The Italian Renaissance arrived at Wawel in the early 16th century. King Alexander (1501-1506) and his brother Sigismund I the Old (1506-1548) commissioned the construction of a new palace in place of the Gothic residence, with an impressive large courtyard with arcaded galleries which was completed about 1540. Sigismund’s patronage also left an indelible impression in the cathedral, where a family chapel was erected, known today as Sigismund’s Chapel - the work of Bartolomeo of Berrecci Florence, and through various foundations, one of which was that of a large bell, called the Sigismund to commemorate the king. Close artistic and cultural relations with Italy were strengthened in 1518 by the king’s marriage to Bona Sforza. Alongside Italian artists, German architects, wood workers, painters and metal smiths worked for the king. The last descendant of the Jagiellonian dynasty, Sigismund II Augustus (1548-1572), enriched the castle’s interiors with a magnificent collection of tapestries woven in Brussels. In the “Golden Age” of Polish culture Wawel became one of the main centres of humanism in Europe.

The reign of Sigismund III Waza (1587-1632) also made a strong impression on the history of Wawel. After a fire in the castle in 1595 the king rebuilt the burned wing of the building in the early Baroque style. The relocation of the royal court to Warsaw was the cause of a slow but nevertheless steady deterioration in the castle’s condition. The monarchs visited Kraków only occasionally. Restoration of the castle was undertaken during the reign of John III Sobieski, the Wettins and Stanislas Augustus to counteract neglect.

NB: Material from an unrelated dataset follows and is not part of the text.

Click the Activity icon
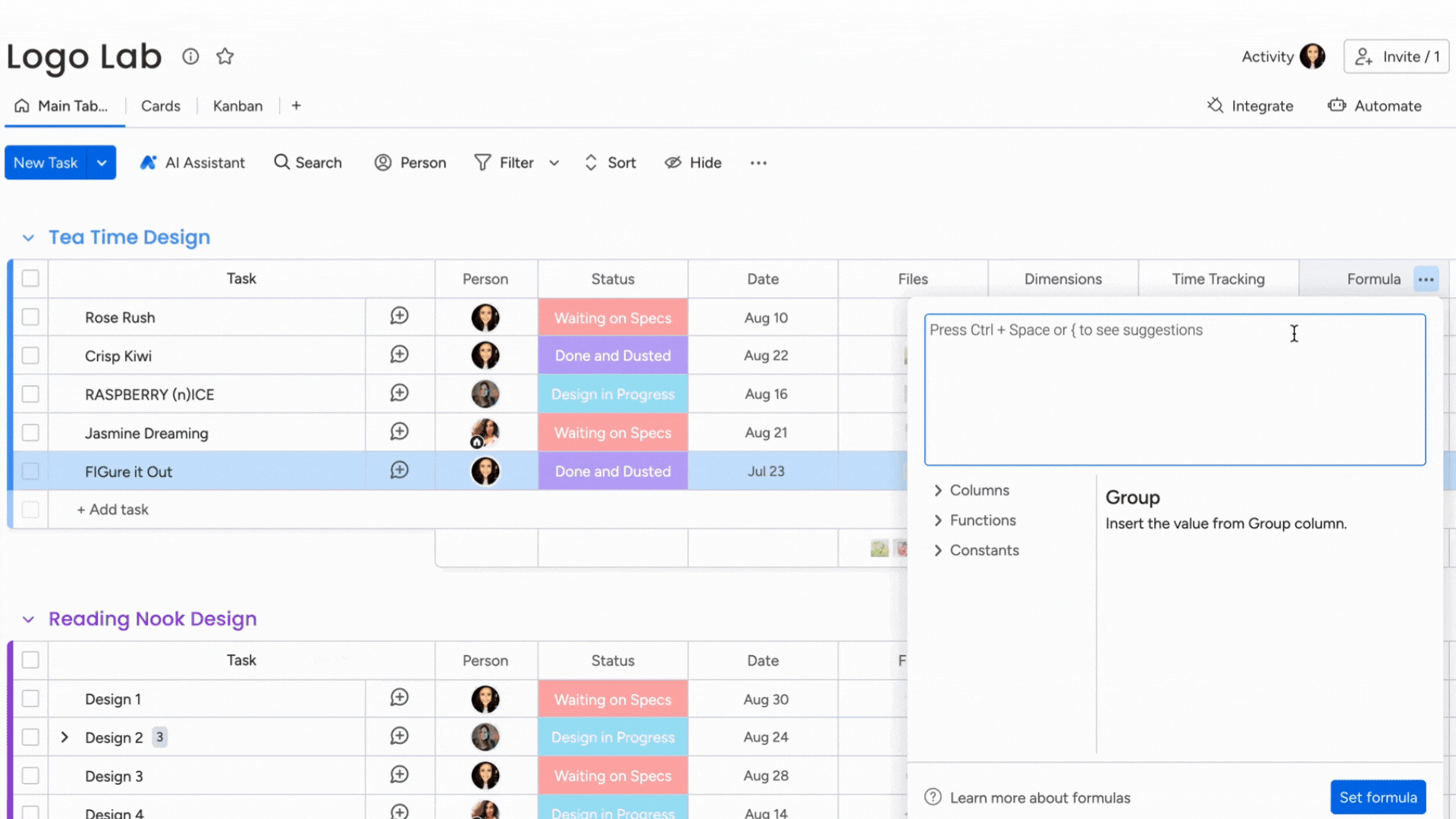The image size is (1456, 819). [x=1314, y=55]
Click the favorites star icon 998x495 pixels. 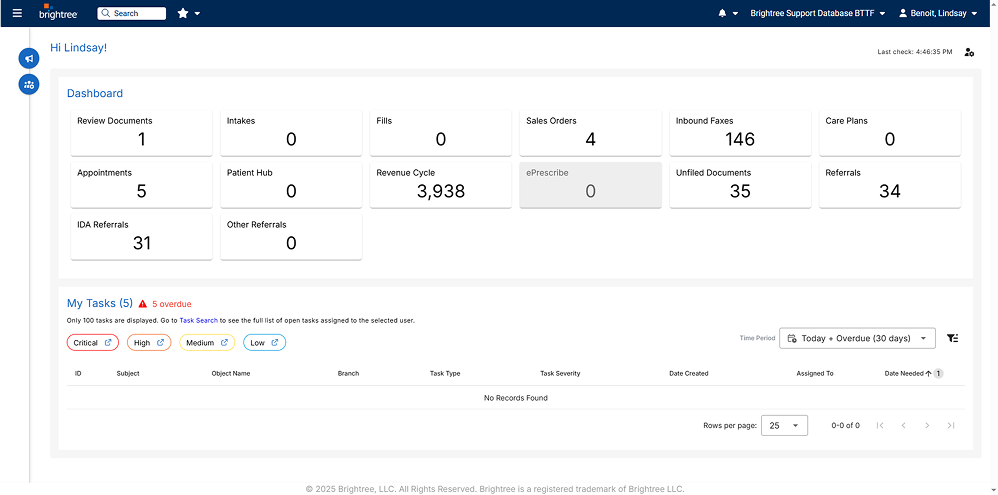click(x=183, y=13)
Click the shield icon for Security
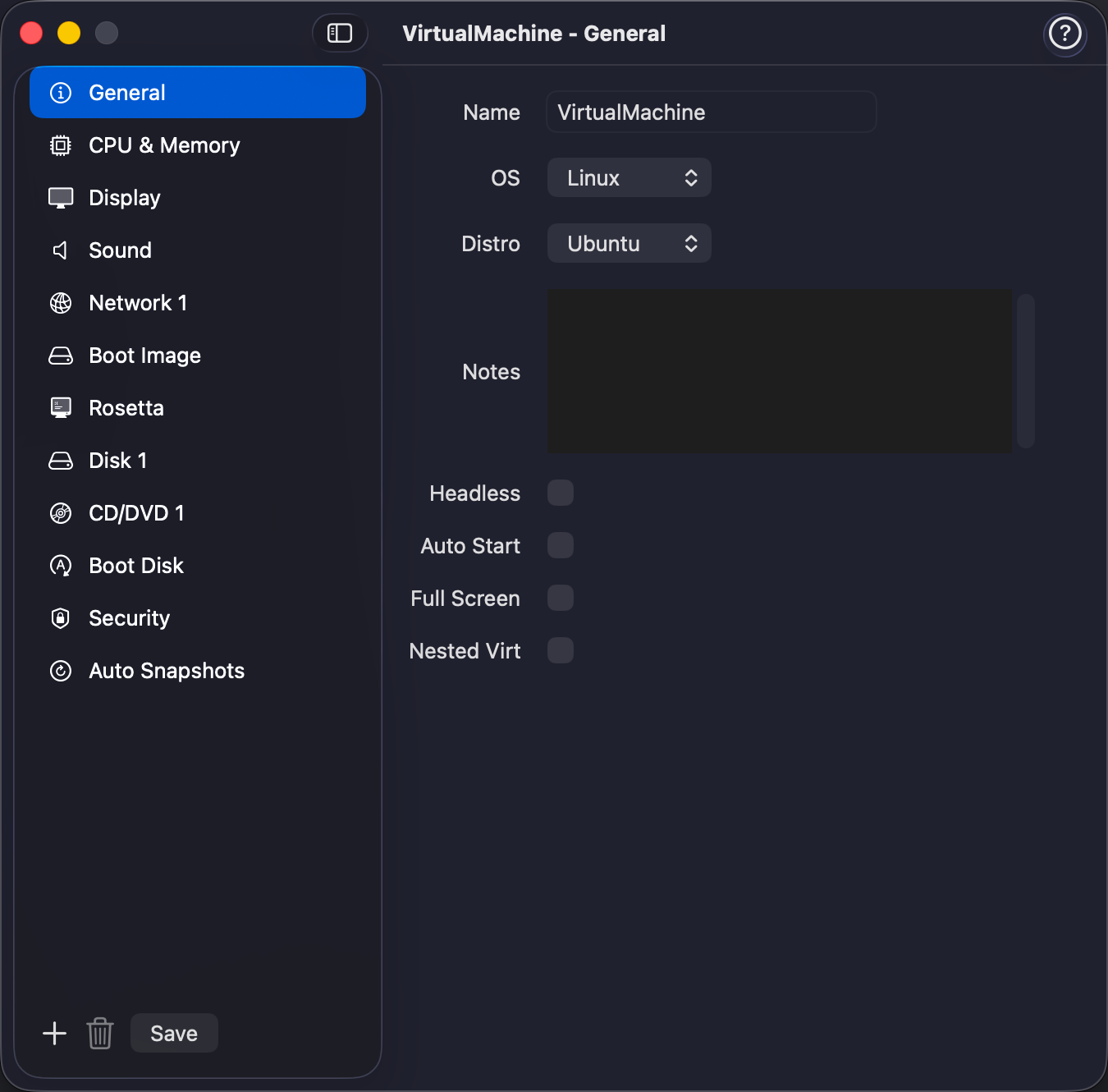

After Poland had lost its independence in 1795, the troops of partitioning nations, Russia, Prussia and Austria, subsequently occupied Wawel which finally passed into the hands of the Austrians. The new owners converted the castle and some of the secular buildings into a military hospital, and demolished some others, including churches. After the period of the Free City of Kraków (1815-1846) Wawel was once more annexed by Austria and turned into a citadel dominating the city. By the resolution passed by the Seym of Galicia in 1880, the castle was presented as a residence to the Emperor of Austria Franz Josef I. The Austrian troops left the hill between 1905-1911. At the turn of the 20th century a thorough restoration of the cathedral was conducted, and shortly afterwards a process of restoration of the royal castle began which lasted several decades.

When Poland regained its independence in 1918, the castle served as an official residence of the Head of State, and as a museum of historic interiors. During the Nazi occupation the castle was the residence of the German governor general, Hans Frank. Polish people managed to remove the most valuable objects, including the tapestries and the “Szczerbiec” coronation sword to Canada, from where they returned as late as 1959-1961. At present, the main curators of Wawel are Wawel Royal Castle – State Art Collection and the Metropolitan Basilica Board on Wawel Hill.